Ia pun mengaku bingung dengan kondisi ini, karena ia sangat membutuhkan kartu KIA ini, yang merupakan syarat putranya untuk mengenyam pendidikan di Sekolah Menengah Pertama. Dengan kondisi ini, tentunya ia khawatir waktu pendaftaran yang di deadline oleh sekolah keburu habis.

“Apa boleh buat mas, demi anak saya hanya bisa pasrah dengan kondisi ini. Kami orang kecil, juga tidak bisa berbuat apa apa. Yang pasti, kami harap kartu KIA ini dapat segera dibuat, karena jangka waktu pendaftaran anak saya di sekolah sangat terbatas, yang hanya seminggu pembukaan pendaftarannya mas.

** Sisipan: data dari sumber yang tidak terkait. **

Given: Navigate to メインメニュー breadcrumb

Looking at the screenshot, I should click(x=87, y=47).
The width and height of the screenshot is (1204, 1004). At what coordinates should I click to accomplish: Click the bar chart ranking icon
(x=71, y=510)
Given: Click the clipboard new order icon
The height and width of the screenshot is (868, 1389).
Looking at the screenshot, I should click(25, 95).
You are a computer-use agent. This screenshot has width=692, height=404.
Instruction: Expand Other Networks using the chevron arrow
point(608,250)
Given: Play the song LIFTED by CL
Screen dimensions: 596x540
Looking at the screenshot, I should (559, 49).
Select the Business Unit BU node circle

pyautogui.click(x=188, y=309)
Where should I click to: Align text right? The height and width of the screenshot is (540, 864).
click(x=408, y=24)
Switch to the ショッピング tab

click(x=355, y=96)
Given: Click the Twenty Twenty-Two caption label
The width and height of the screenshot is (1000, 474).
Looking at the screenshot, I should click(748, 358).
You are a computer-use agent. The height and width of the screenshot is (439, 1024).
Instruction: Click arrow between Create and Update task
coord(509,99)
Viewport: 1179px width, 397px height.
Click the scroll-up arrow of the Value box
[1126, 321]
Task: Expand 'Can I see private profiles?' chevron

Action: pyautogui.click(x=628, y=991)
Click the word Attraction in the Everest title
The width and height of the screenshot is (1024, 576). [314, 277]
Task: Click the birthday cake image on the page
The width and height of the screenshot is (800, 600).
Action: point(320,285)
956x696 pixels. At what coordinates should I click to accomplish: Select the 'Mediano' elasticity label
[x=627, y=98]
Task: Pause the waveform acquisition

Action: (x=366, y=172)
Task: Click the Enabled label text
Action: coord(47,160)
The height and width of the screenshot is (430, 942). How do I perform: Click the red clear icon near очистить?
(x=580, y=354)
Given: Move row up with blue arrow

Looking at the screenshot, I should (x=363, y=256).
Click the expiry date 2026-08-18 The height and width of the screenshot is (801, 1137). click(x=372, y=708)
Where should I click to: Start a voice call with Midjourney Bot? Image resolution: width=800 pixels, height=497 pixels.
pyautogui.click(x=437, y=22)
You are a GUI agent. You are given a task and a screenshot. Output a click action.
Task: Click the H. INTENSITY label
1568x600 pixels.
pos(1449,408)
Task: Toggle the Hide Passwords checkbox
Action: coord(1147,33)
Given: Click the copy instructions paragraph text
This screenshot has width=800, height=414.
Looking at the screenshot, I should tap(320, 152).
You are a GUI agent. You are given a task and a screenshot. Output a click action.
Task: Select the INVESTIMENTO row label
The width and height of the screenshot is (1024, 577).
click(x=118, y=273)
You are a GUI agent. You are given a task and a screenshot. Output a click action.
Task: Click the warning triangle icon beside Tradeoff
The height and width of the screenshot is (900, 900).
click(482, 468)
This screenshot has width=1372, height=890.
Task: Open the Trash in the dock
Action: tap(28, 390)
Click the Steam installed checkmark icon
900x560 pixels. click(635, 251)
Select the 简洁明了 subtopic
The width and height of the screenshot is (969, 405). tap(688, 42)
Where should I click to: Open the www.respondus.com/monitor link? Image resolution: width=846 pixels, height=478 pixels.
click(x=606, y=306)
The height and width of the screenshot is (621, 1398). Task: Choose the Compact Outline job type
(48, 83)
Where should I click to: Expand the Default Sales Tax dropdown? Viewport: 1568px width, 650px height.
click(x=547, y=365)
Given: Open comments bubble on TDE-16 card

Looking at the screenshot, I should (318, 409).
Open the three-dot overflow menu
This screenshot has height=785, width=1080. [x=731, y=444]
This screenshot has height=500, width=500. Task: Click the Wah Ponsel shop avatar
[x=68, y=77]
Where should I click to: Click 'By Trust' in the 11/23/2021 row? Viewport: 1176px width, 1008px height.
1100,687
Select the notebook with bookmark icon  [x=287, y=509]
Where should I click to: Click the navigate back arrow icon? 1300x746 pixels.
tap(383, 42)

Semoga saja, pelayanan Disdukcapil BU dapat segera dilaksanakan,” demikian Eka.

Menanggapi hal ini, Plt Kepala Disdukcapil BU Ewi Marlinda, SKM ketika dikonfirmasi terkait kendala belum bisa dicetaknya kartu KIA ini. Ewi, menjelaskan terkait terhambatnya Dinas Kependudukan dan Pencatatan Sipil (Disdukcapil) Kabupaten Bengkulu Utara atas pembuatan Karti Identitas Anak (KIA), yang mulai dikeluhkan oleh masyarakat, terlebih pada musim Penerimaan Siswa Baru saat ini. Ia mengklaim hambatan ini, dikarenakan sistem e-Katalog yang belum terbuka.

“Sementara untuk cetak KIA, memang kita belum bisa laksanakan, karena mekanisme pengadaan sistem e-katalog belum dibuka,” ujarnya.

Ewi pun menjelaskan, sistem e-Katalog ini berlaku untuk pembelian tinta ribbon, yang merupakan material utama untuk pembuatan KIA, selain dari material kartu itu sendiri. Sejauh ini, pihaknya telah berupaya melayangkan surat ke pihak terkait, guna dapat ditindaklanjuti atas pengadaan tinta tersebut. Disinggung, mengapa tinta bisa habis, apakah tidak memiliki stock?. Lalu seperti apa, alokasi anggaran stock tinta ini?. Hingga berita ini diterbitkan, Kepala Disdukcapil BU tidak memberikan penjelasan apapun, terkait penyebab tinta habis.

“Kami sudah melayangkan surat, dengan harapan dalam waktu dekat dapat segera ditindaklanjuti untuk tinta ribbonnya,” demikian Ewi.